Nostalgia is a powerful emotion that can be conjured by events that bear a resemblance to past experiences in a person's life. Familiar music, smells, and other reminders of the past activate nostalgic feelings. Nostalgia is often triggered by sensory stimuli, but it can be elicited by conversations, and even by self-directed memory recollection. Sometimes nostalgic triggers are unexpected surprises, and sometimes they are sought out as a means to bring comfort and happy feelings.
The brain and nostalgia
Nostalgic experiences stimulate metabolic activity and blood flow in several regions of the brain, particularly the frontal, limbic, paralimbic, and midbrain areas. People who listen to music that evokes nostalgia experience greater activity in the inferior frontal gyrus, substantia nigra, cerebellum, and insula than they do when listening to music that does not induce nostalgia.
Interestingly, people who rated higher on the Affective Neuroscience Personality Scale, which measures a person’s tendency to sadness, were more prone to experience nostalgia. This correlation does make sense, as people who generally experience stronger emotions should experience a range of powerful feelings, whether those emotions are happy or sad. But, nostalgia itself is not linked with depression or any other affective disorder. In fact, one study linked nostalgia to an overall trait of resilience.
Why nostalgia feels good
The reward centers of the brain, including the hippocampus, the substantia nigra, the ventral tegmental area, and ventral striatum are activated during nostalgic activity.
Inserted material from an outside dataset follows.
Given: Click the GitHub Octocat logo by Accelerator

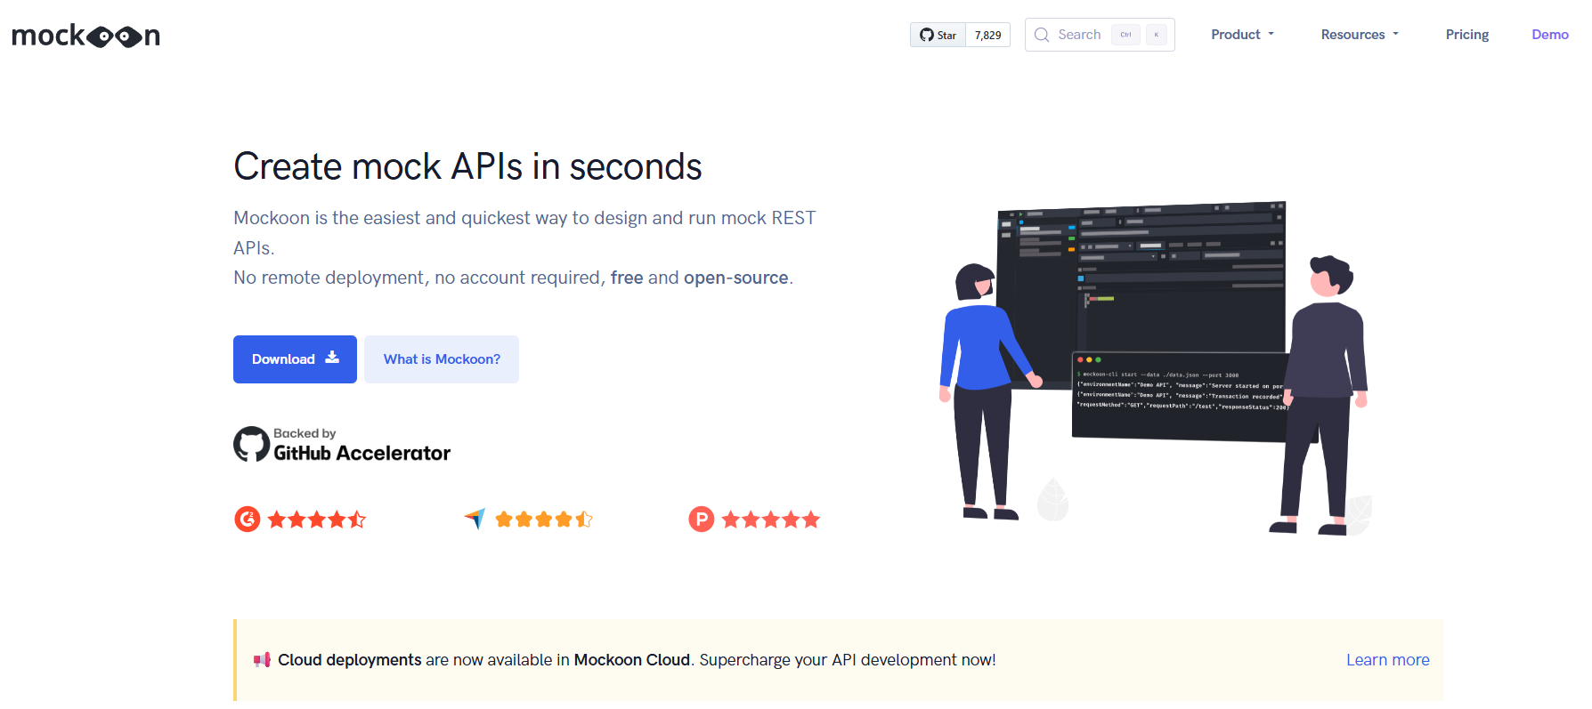Looking at the screenshot, I should coord(251,444).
This reward center involvement explains the very common phenomena of feeling pleasant emotions upon hearing a song from the past, even if the song was not necessarily a favorite song at the time, it was prevalent in popular culture or in a person’s life.
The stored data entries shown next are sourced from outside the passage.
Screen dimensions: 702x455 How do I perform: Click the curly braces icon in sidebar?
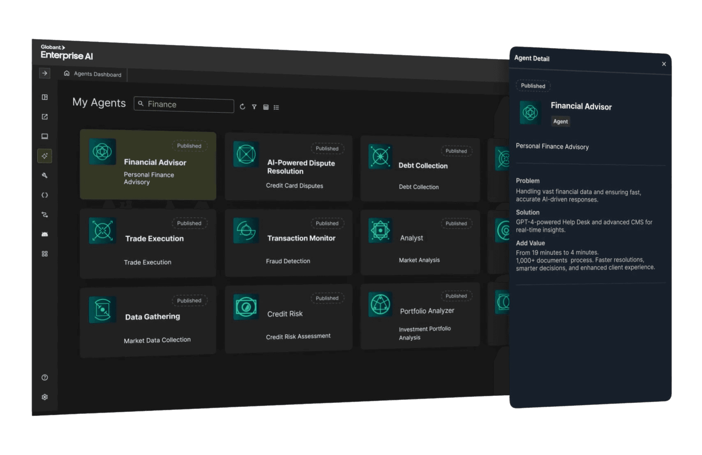[45, 195]
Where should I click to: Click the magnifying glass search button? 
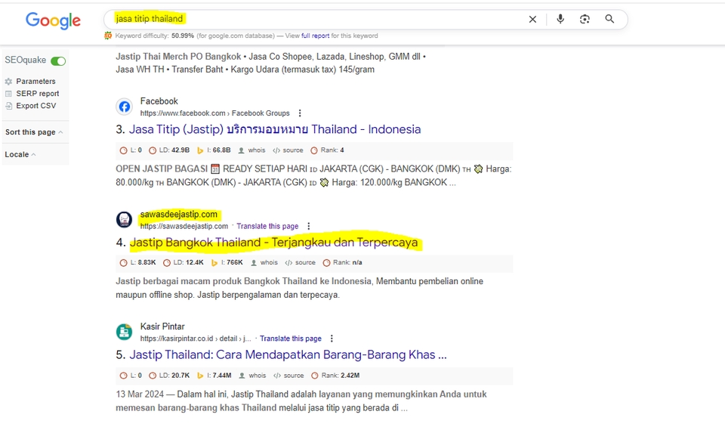[610, 19]
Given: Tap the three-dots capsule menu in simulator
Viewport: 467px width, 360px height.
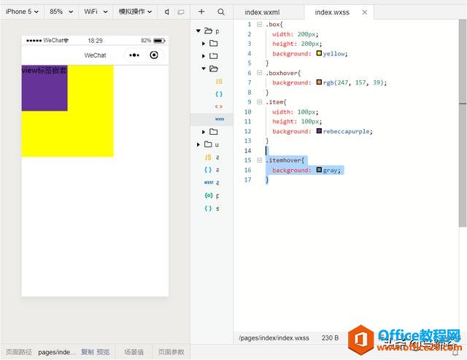Looking at the screenshot, I should click(x=134, y=55).
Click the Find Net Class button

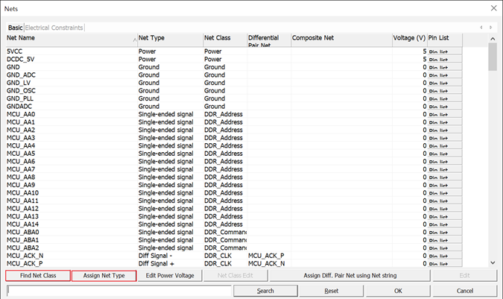pyautogui.click(x=38, y=276)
Waking down the hallway of a former school or driving through a former neighborhood triggers reward pathways in the brain, resulting in positive feelings of nostalgia. These good feelings are generally a common response to past reminders whether the experiences in the former environment were considered positive or largely neutral, but not if those experiences were unpleasant or personally hurtful.
Nostalgia can be a useful emotional strategy or a harmful addiction
The positive responses evoked by nostalgia can help protect people from the emotional burden of situational disappointment and even from anxiety. When used as a coping strategy, a person can deliberately trigger feelings of nostalgia by listening to familiar music, looking at old photos, or visiting comforting environments of the past.
However, nostalgia can be so easily provoked that it is possible to become addicted to the pleasure of nostalgia, just as a person can become addicted to any activity that stimulates the reward centers of the brain. Nostalgia can be used excessively as a crutch and the positive feelings of nostalgia may serve as a substitute for living in the present-day if current, real life troubles take more effort than a person can tolerate.
Have you ever considered using nostalgia through music to help a patient cope with a medical procedure?
Noriuchi M, et al. Memory and reward systems coproduce 'nostalgic' experiences in the brain. Soc Cogn Affect Neurosci. 2016 Jul;11(7):1069-1077.
Barrett FS, et al. Neural responses to nostalgia-evoking music modeled by elements of dynamic musical structure and individual differences in affective traits. Neuropsychologia. 2016 Aug 13;91:234-246.